→ DIRECTIONS
Return all the entries below verbatim, with nothing altered.

[Records of locating words and elements]
++++++++++

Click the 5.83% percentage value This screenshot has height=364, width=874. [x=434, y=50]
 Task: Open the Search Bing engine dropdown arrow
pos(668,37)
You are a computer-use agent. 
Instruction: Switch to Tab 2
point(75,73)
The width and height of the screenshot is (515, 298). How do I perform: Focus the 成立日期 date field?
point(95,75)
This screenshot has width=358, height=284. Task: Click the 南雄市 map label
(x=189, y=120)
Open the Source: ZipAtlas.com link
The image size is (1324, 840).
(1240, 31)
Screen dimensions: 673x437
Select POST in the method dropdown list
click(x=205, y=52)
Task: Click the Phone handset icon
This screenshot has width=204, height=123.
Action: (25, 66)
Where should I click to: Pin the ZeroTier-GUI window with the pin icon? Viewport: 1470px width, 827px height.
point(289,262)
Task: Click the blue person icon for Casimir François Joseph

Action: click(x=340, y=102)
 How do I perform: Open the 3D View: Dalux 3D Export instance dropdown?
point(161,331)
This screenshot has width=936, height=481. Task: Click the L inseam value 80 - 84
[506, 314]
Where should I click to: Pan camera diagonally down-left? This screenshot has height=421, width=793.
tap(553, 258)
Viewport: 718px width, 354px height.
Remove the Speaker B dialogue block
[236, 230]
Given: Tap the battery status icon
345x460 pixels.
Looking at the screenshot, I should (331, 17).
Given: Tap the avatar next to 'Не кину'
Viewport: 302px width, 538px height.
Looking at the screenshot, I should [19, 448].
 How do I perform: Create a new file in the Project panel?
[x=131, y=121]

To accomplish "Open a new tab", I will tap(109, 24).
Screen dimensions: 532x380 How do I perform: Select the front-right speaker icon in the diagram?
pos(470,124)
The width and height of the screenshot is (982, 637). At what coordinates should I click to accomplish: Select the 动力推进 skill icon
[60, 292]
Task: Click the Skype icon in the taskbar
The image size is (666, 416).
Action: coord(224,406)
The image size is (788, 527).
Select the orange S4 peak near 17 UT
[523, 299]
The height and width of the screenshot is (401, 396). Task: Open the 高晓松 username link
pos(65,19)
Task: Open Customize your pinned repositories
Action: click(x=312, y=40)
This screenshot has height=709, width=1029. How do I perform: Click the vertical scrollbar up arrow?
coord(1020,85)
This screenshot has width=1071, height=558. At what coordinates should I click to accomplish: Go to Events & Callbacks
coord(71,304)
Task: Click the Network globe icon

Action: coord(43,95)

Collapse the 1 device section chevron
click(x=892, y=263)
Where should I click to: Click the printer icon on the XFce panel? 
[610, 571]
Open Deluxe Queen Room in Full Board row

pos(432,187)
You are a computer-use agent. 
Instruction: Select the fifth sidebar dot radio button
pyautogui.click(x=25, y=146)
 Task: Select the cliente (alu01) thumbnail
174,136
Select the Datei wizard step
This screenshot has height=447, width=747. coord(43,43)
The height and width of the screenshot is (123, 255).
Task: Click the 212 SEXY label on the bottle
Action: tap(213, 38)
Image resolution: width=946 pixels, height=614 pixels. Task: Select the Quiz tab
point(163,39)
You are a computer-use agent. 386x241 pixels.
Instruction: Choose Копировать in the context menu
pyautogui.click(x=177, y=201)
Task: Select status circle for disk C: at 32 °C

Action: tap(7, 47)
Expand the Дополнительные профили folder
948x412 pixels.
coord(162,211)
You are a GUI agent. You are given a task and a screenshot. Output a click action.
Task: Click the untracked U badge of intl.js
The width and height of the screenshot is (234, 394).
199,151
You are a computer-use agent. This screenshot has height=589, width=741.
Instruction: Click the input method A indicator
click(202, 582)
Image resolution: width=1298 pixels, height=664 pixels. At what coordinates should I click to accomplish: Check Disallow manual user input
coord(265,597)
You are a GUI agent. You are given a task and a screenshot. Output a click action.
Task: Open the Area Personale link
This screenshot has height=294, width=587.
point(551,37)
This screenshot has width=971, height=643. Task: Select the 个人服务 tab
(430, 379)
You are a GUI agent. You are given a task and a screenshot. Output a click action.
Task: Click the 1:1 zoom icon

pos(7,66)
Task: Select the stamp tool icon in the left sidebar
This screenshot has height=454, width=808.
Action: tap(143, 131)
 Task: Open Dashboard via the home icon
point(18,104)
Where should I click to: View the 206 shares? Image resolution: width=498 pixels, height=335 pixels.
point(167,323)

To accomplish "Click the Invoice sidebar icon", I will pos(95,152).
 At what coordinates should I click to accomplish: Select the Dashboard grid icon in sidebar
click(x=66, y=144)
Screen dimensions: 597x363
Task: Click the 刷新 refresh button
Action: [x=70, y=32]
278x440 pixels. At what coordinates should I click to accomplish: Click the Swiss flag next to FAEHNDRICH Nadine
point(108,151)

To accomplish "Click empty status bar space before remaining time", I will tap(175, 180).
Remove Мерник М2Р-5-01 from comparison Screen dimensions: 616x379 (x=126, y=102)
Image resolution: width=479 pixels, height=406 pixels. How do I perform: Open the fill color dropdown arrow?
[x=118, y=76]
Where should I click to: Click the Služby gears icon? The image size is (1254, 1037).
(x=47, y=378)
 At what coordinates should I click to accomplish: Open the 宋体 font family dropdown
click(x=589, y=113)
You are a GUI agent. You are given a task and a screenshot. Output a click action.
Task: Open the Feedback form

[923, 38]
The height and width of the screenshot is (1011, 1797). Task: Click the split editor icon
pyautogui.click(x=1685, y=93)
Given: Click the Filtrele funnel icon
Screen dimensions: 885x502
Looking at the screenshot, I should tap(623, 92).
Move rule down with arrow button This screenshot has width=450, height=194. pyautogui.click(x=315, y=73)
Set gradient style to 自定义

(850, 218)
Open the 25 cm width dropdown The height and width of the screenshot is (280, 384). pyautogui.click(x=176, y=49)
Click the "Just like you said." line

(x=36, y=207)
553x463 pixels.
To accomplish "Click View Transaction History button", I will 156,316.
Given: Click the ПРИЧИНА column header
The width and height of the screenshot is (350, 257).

++++++++++

→ WRITTEN SOLUTION
Click the 5.83% percentage value This screenshot has height=364, width=874. [x=434, y=50]
 Task: Open the Search Bing engine dropdown arrow
pos(668,37)
You are a computer-use agent. 
Instruction: Switch to Tab 2
point(75,73)
The width and height of the screenshot is (515, 298). How do I perform: Focus the 成立日期 date field?
point(95,75)
This screenshot has width=358, height=284. Task: Click the 南雄市 map label
(x=189, y=120)
Open the Source: ZipAtlas.com link
The image size is (1324, 840).
(1240, 31)
Screen dimensions: 673x437
Select POST in the method dropdown list
click(x=205, y=52)
Task: Click the Phone handset icon
This screenshot has width=204, height=123.
Action: (25, 66)
Where should I click to: Pin the ZeroTier-GUI window with the pin icon? Viewport: 1470px width, 827px height.
point(289,262)
Task: Click the blue person icon for Casimir François Joseph

Action: click(x=340, y=102)
 How do I perform: Open the 3D View: Dalux 3D Export instance dropdown?
point(161,331)
This screenshot has width=936, height=481. Task: Click the L inseam value 80 - 84
[506, 314]
Where should I click to: Pan camera diagonally down-left? This screenshot has height=421, width=793.
tap(553, 258)
Viewport: 718px width, 354px height.
Remove the Speaker B dialogue block
[236, 230]
Given: Tap the battery status icon
345x460 pixels.
Looking at the screenshot, I should (331, 17).
Given: Tap the avatar next to 'Не кину'
Viewport: 302px width, 538px height.
Looking at the screenshot, I should [19, 448].
 How do I perform: Create a new file in the Project panel?
[x=131, y=121]

To accomplish "Open a new tab", I will tap(109, 24).
Screen dimensions: 532x380 How do I perform: Select the front-right speaker icon in the diagram?
pos(470,124)
The width and height of the screenshot is (982, 637). At what coordinates should I click to accomplish: Select the 动力推进 skill icon
[60, 292]
Task: Click the Skype icon in the taskbar
The image size is (666, 416).
Action: coord(224,406)
The image size is (788, 527).
Select the orange S4 peak near 17 UT
[523, 299]
The height and width of the screenshot is (401, 396). Task: Open the 高晓松 username link
pos(65,19)
Task: Open Customize your pinned repositories
Action: click(x=312, y=40)
This screenshot has height=709, width=1029. How do I perform: Click the vertical scrollbar up arrow?
coord(1020,85)
This screenshot has width=1071, height=558. At what coordinates should I click to accomplish: Go to Events & Callbacks
coord(71,304)
Task: Click the Network globe icon

Action: coord(43,95)

Collapse the 1 device section chevron
click(x=892, y=263)
Where should I click to: Click the printer icon on the XFce panel? 
[610, 571]
Open Deluxe Queen Room in Full Board row

pos(432,187)
You are a computer-use agent. 
Instruction: Select the fifth sidebar dot radio button
pyautogui.click(x=25, y=146)
 Task: Select the cliente (alu01) thumbnail
174,136
Select the Datei wizard step
This screenshot has height=447, width=747. coord(43,43)
The height and width of the screenshot is (123, 255).
Task: Click the 212 SEXY label on the bottle
Action: tap(213, 38)
Image resolution: width=946 pixels, height=614 pixels. Task: Select the Quiz tab
point(163,39)
You are a computer-use agent. 386x241 pixels.
Instruction: Choose Копировать in the context menu
pyautogui.click(x=177, y=201)
Task: Select status circle for disk C: at 32 °C

Action: tap(7, 47)
Expand the Дополнительные профили folder
948x412 pixels.
coord(162,211)
You are a GUI agent. You are given a task and a screenshot. Output a click action.
Task: Click the untracked U badge of intl.js
The width and height of the screenshot is (234, 394).
199,151
You are a computer-use agent. This screenshot has height=589, width=741.
Instruction: Click the input method A indicator
click(202, 582)
Image resolution: width=1298 pixels, height=664 pixels. At what coordinates should I click to accomplish: Check Disallow manual user input
coord(265,597)
You are a GUI agent. You are given a task and a screenshot. Output a click action.
Task: Open the Area Personale link
This screenshot has height=294, width=587.
point(551,37)
This screenshot has width=971, height=643. Task: Select the 个人服务 tab
(430, 379)
You are a GUI agent. You are given a task and a screenshot. Output a click action.
Task: Click the 1:1 zoom icon

pos(7,66)
Task: Select the stamp tool icon in the left sidebar
This screenshot has height=454, width=808.
Action: tap(143, 131)
 Task: Open Dashboard via the home icon
point(18,104)
Where should I click to: View the 206 shares? Image resolution: width=498 pixels, height=335 pixels.
point(167,323)

To accomplish "Click the Invoice sidebar icon", I will pos(95,152).
 At what coordinates should I click to accomplish: Select the Dashboard grid icon in sidebar
click(x=66, y=144)
Screen dimensions: 597x363
Task: Click the 刷新 refresh button
Action: [x=70, y=32]
278x440 pixels. At what coordinates should I click to accomplish: Click the Swiss flag next to FAEHNDRICH Nadine
point(108,151)

To accomplish "Click empty status bar space before remaining time", I will tap(175, 180).
Remove Мерник М2Р-5-01 from comparison Screen dimensions: 616x379 (x=126, y=102)
Image resolution: width=479 pixels, height=406 pixels. How do I perform: Open the fill color dropdown arrow?
[x=118, y=76]
Where should I click to: Click the Služby gears icon? The image size is (1254, 1037).
(x=47, y=378)
 At what coordinates should I click to accomplish: Open the 宋体 font family dropdown
click(x=589, y=113)
You are a GUI agent. You are given a task and a screenshot. Output a click action.
Task: Open the Feedback form

[923, 38]
The height and width of the screenshot is (1011, 1797). Task: Click the split editor icon
pyautogui.click(x=1685, y=93)
Given: Click the Filtrele funnel icon
Screen dimensions: 885x502
Looking at the screenshot, I should tap(623, 92).
Move rule down with arrow button This screenshot has width=450, height=194. pyautogui.click(x=315, y=73)
Set gradient style to 自定义

(850, 218)
Open the 25 cm width dropdown The height and width of the screenshot is (280, 384). pyautogui.click(x=176, y=49)
Click the "Just like you said." line

(x=36, y=207)
553x463 pixels.
To accomplish "Click View Transaction History button", I will 156,316.
Given: Click the ПРИЧИНА column header
The width and height of the screenshot is (350, 257).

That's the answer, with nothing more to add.